What you should do
Your output should be an exact copy of the records, with no pictures in it.

Supplied information
|---|

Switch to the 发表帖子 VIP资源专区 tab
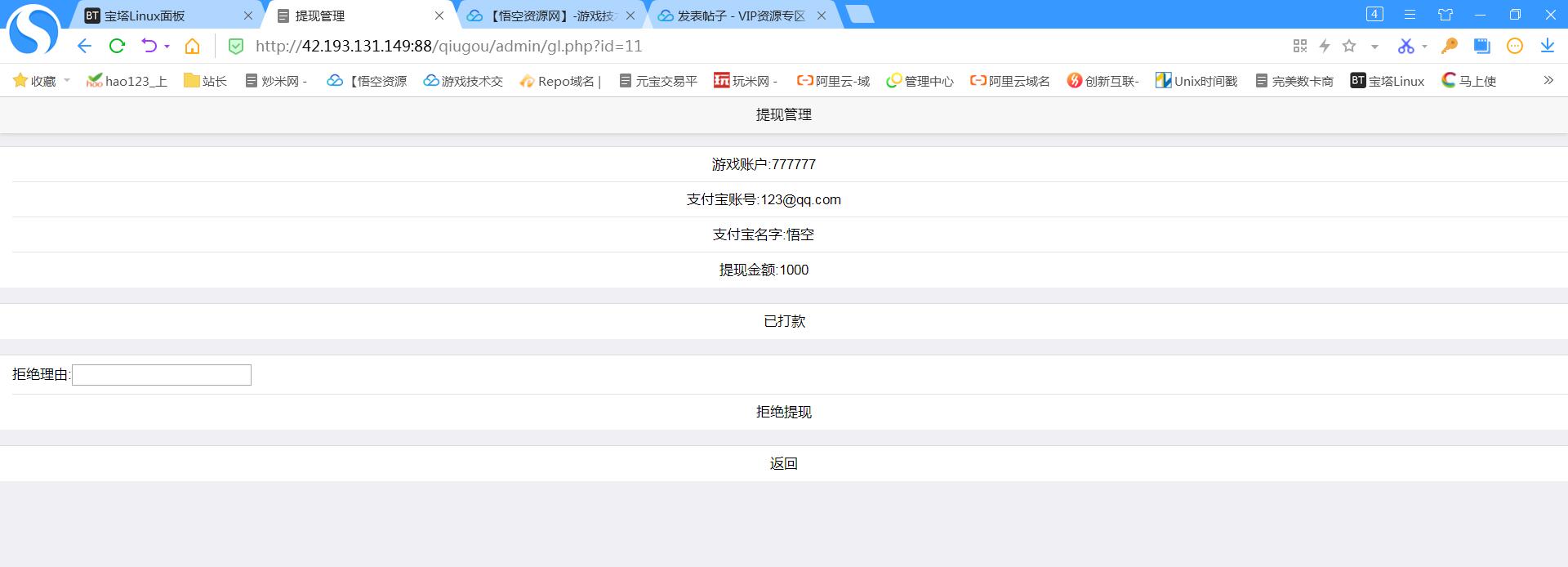Image resolution: width=1568 pixels, height=567 pixels. coord(739,16)

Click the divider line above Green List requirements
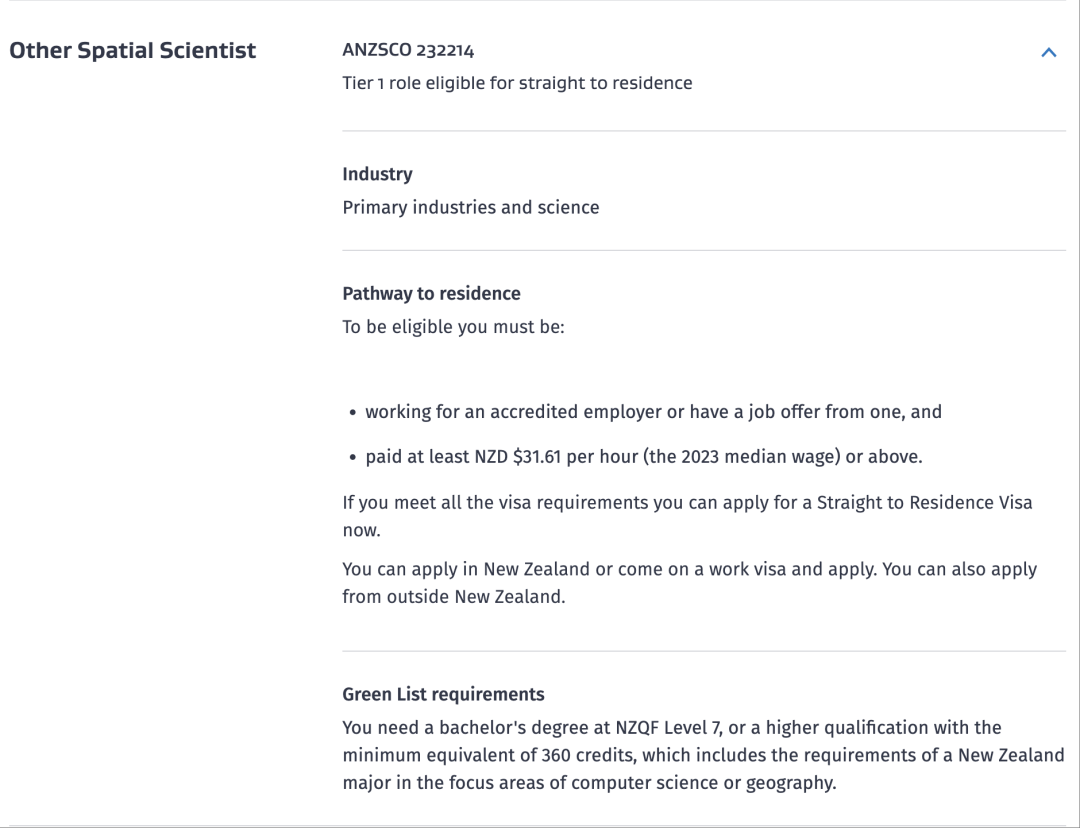tap(704, 651)
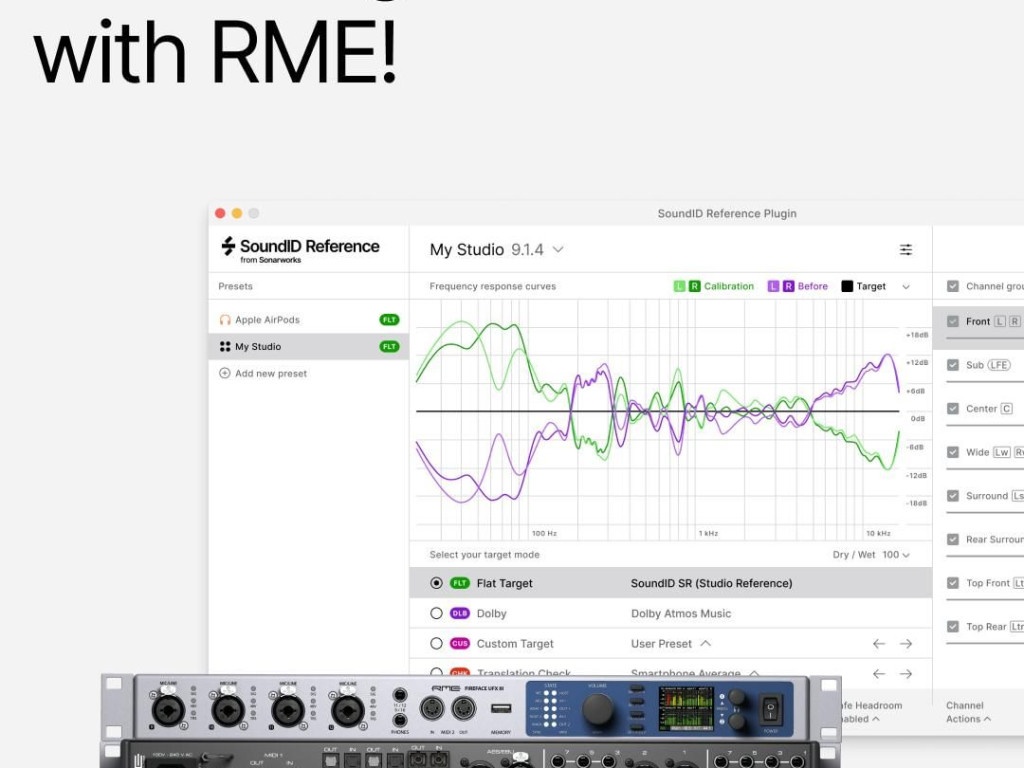This screenshot has width=1024, height=768.
Task: Click the next arrow for Translation Check
Action: coord(906,674)
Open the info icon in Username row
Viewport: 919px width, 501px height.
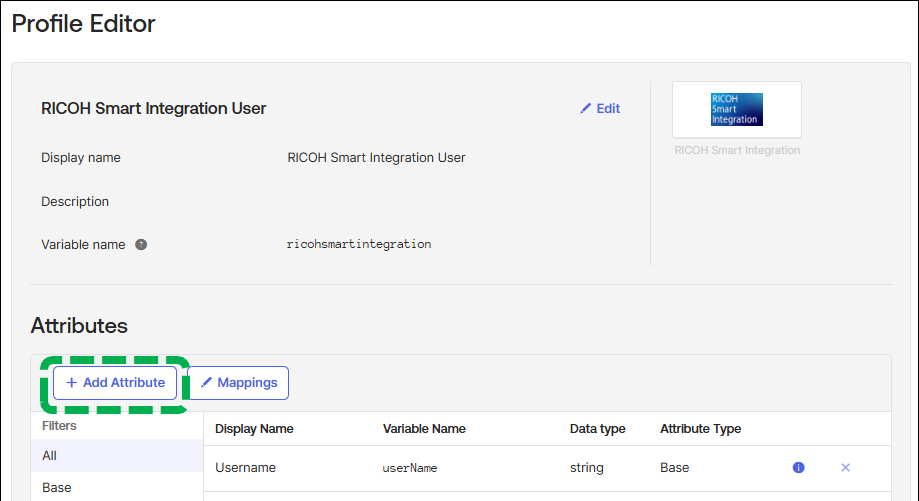click(798, 467)
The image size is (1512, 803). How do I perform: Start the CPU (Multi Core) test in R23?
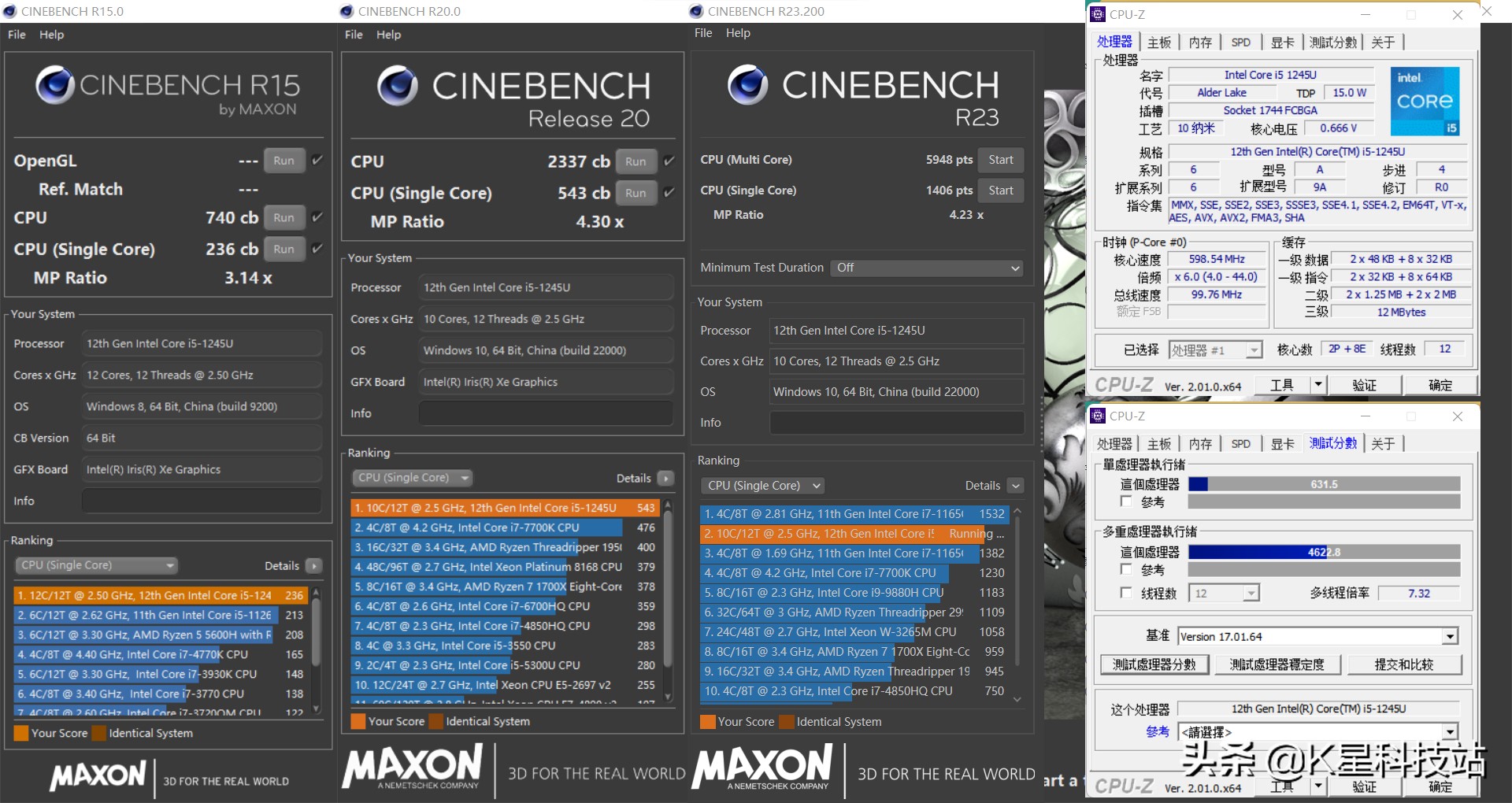[1000, 160]
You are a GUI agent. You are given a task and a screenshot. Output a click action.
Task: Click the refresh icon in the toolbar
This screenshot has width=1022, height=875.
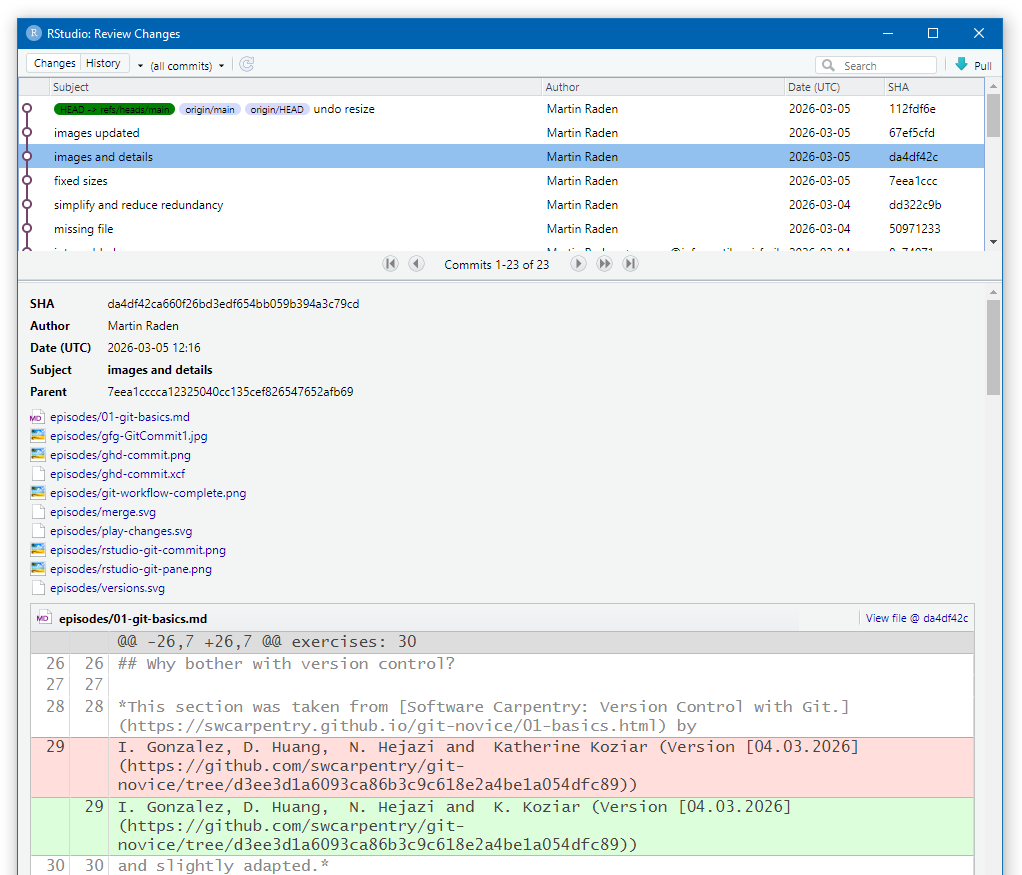[247, 65]
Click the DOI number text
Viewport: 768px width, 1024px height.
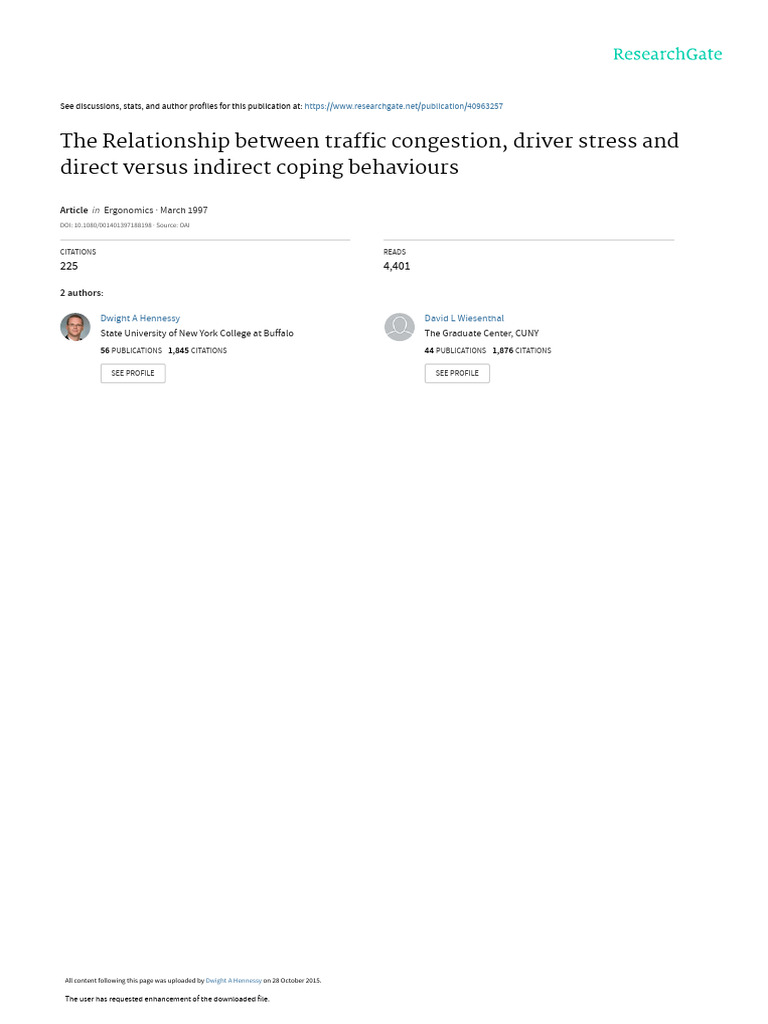pyautogui.click(x=106, y=225)
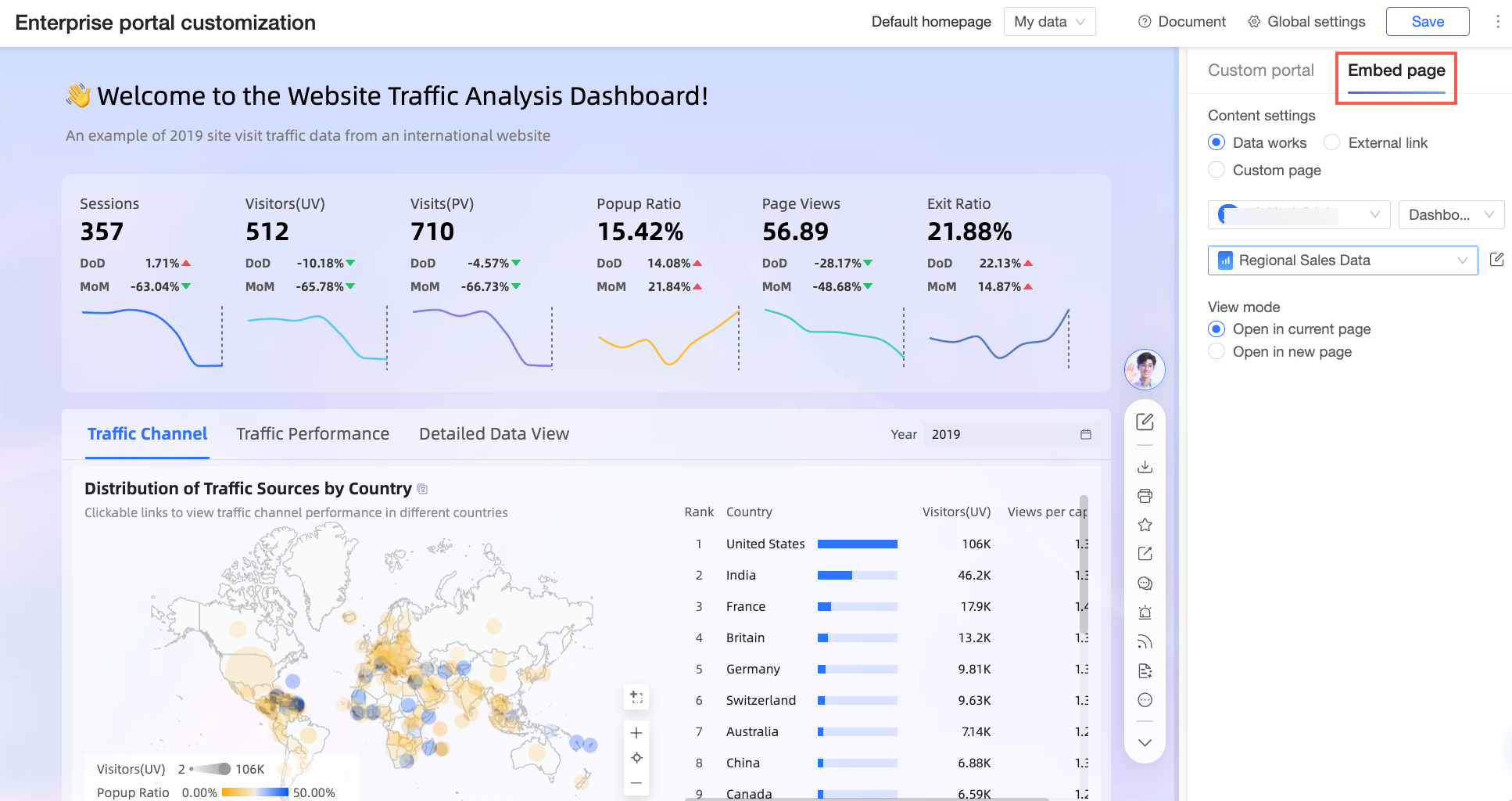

|---|

Answer
Switch to the 发表帖子 VIP资源专区 tab
Image resolution: width=1568 pixels, height=567 pixels. coord(739,16)

Click the divider line above Green List requirements
tap(704, 651)
This screenshot has width=1024, height=768.
Task: Click the next arrow for Translation Check
Action: coord(906,674)
Open the info icon in Username row
Viewport: 919px width, 501px height.
click(798, 467)
The image size is (1512, 803). How do I perform: Start the CPU (Multi Core) test in R23?
[1000, 160]
You are a GUI agent. You are given a task and a screenshot. Output a click action.
Task: Click the refresh icon in the toolbar
This screenshot has width=1022, height=875.
[247, 65]
Click the DOI number text
Viewport: 768px width, 1024px height.
pyautogui.click(x=106, y=225)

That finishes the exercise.